What to do: Output, exactly and with no pictures, the line that contains "The width and" and every line that comes after it in the data below, the last one included.

++++ Material for this exercise

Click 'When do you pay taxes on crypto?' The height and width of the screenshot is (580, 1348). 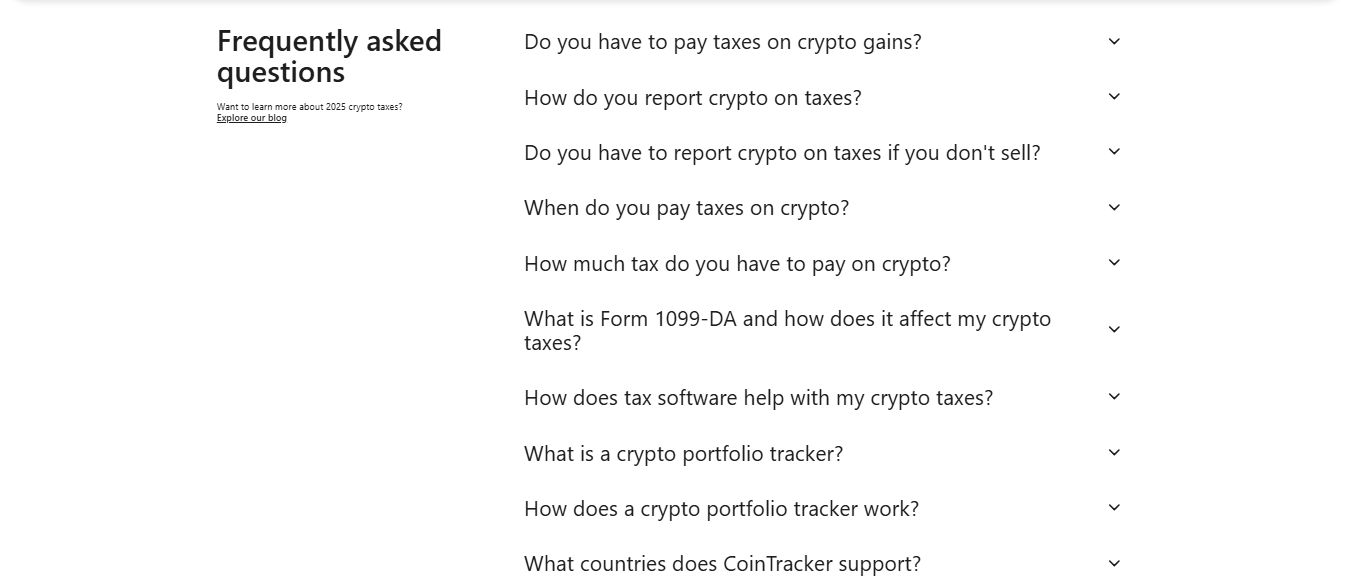point(686,208)
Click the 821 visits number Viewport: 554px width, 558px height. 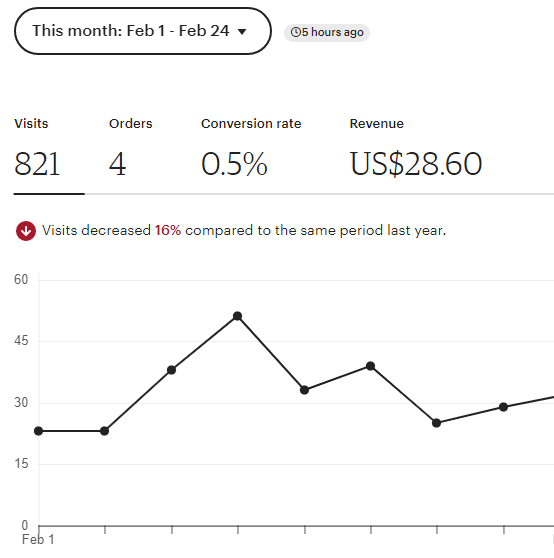coord(37,164)
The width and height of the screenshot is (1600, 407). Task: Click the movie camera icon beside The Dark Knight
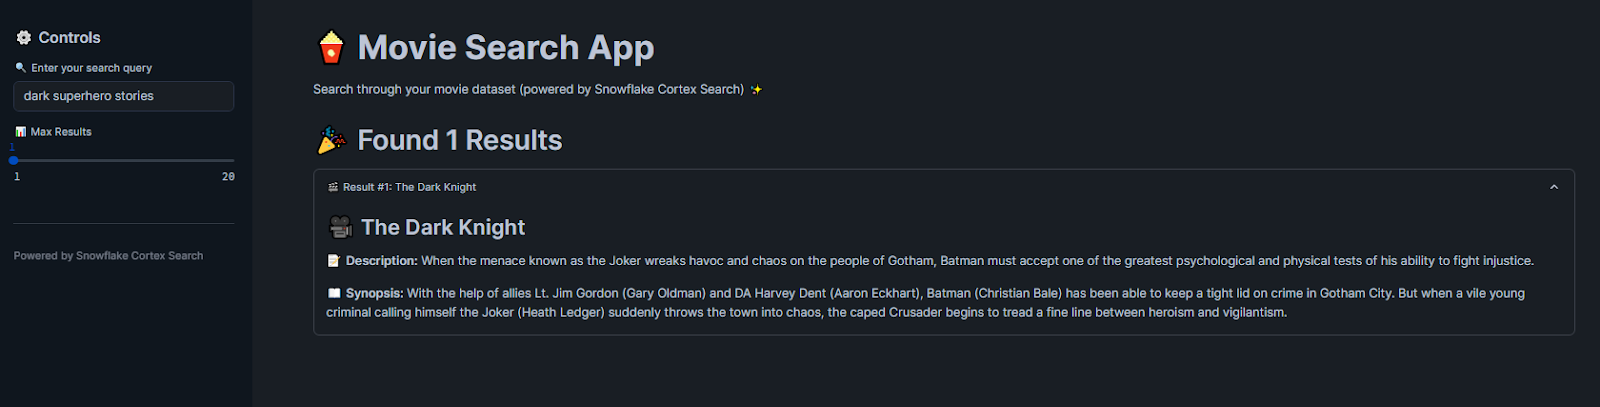[341, 228]
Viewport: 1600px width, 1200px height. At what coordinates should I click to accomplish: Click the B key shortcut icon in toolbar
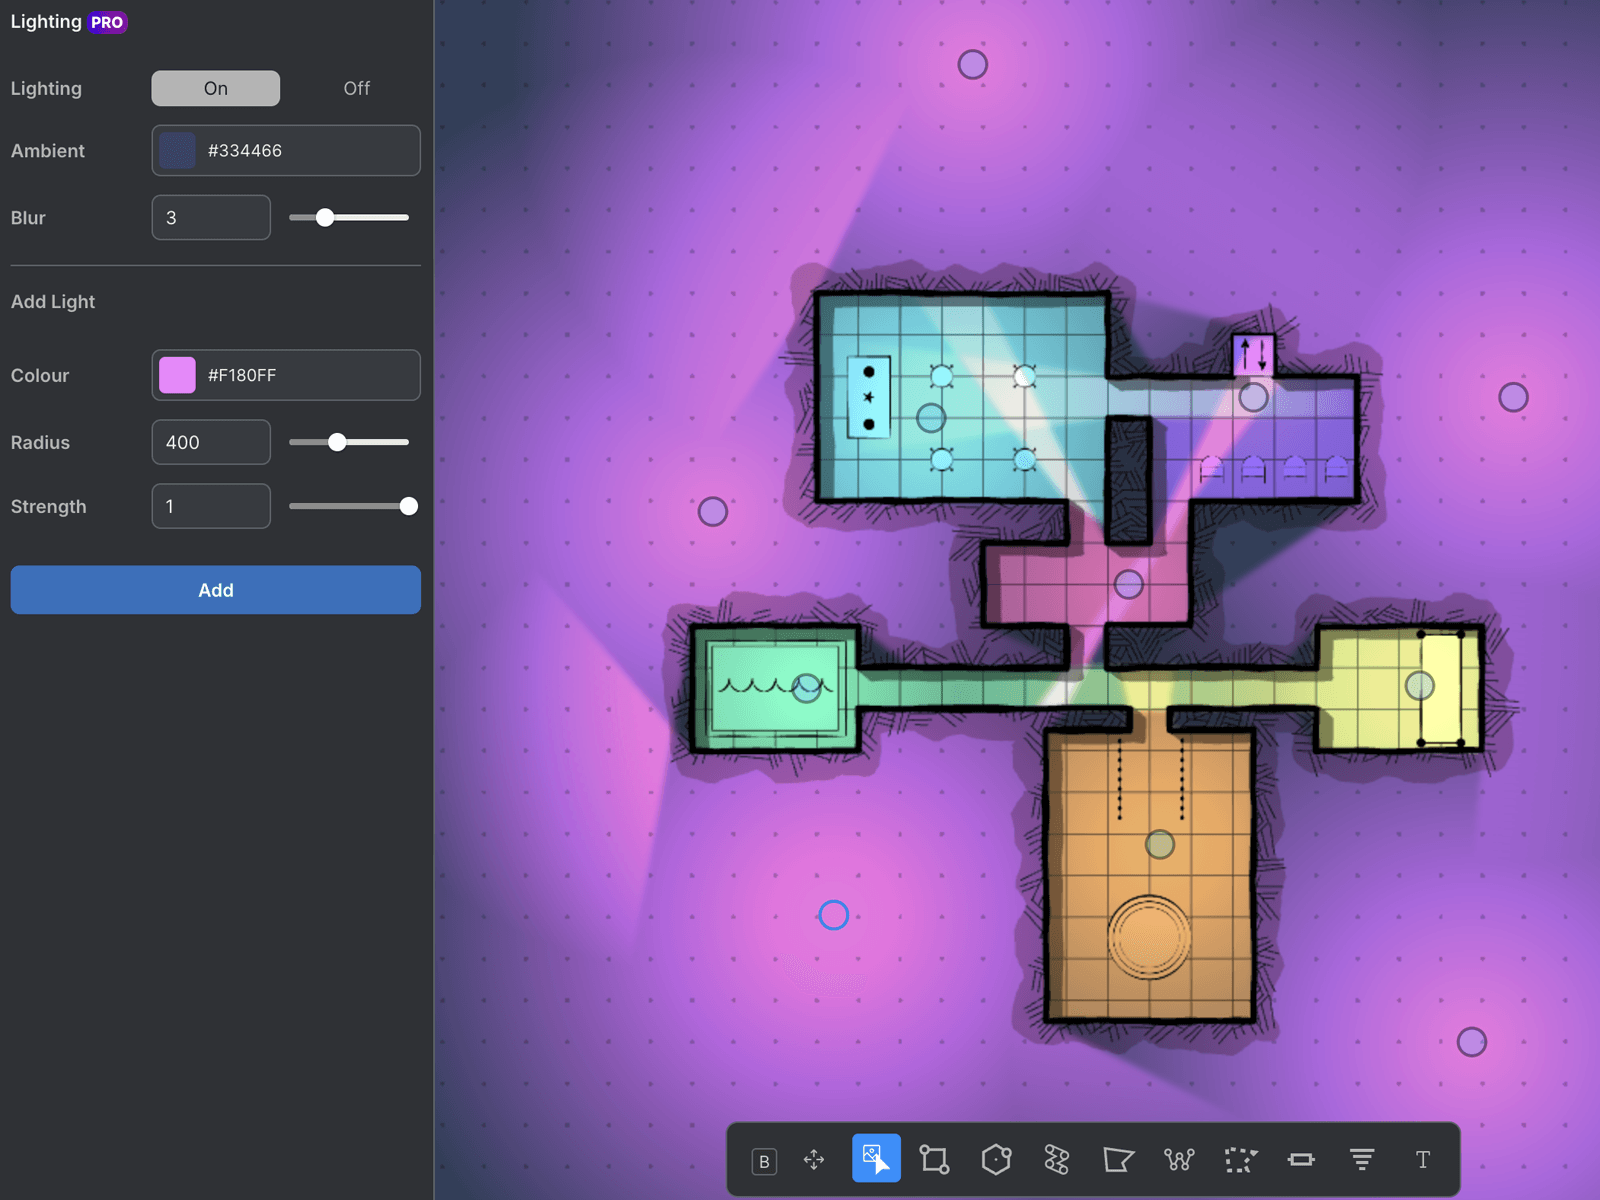point(764,1160)
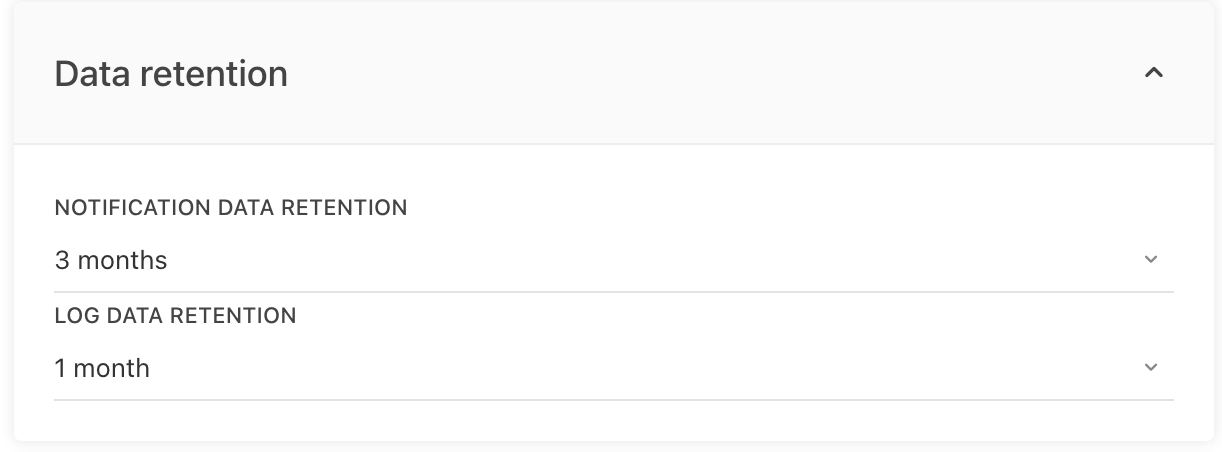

++++++++

Output:
The width and height of the screenshot is (1600, 407). Task: Click the movie camera icon beside The Dark Knight
[341, 228]
Viewport: 1600px width, 1200px height. At what coordinates should I click to accomplish: Click the B key shortcut icon in toolbar
point(764,1160)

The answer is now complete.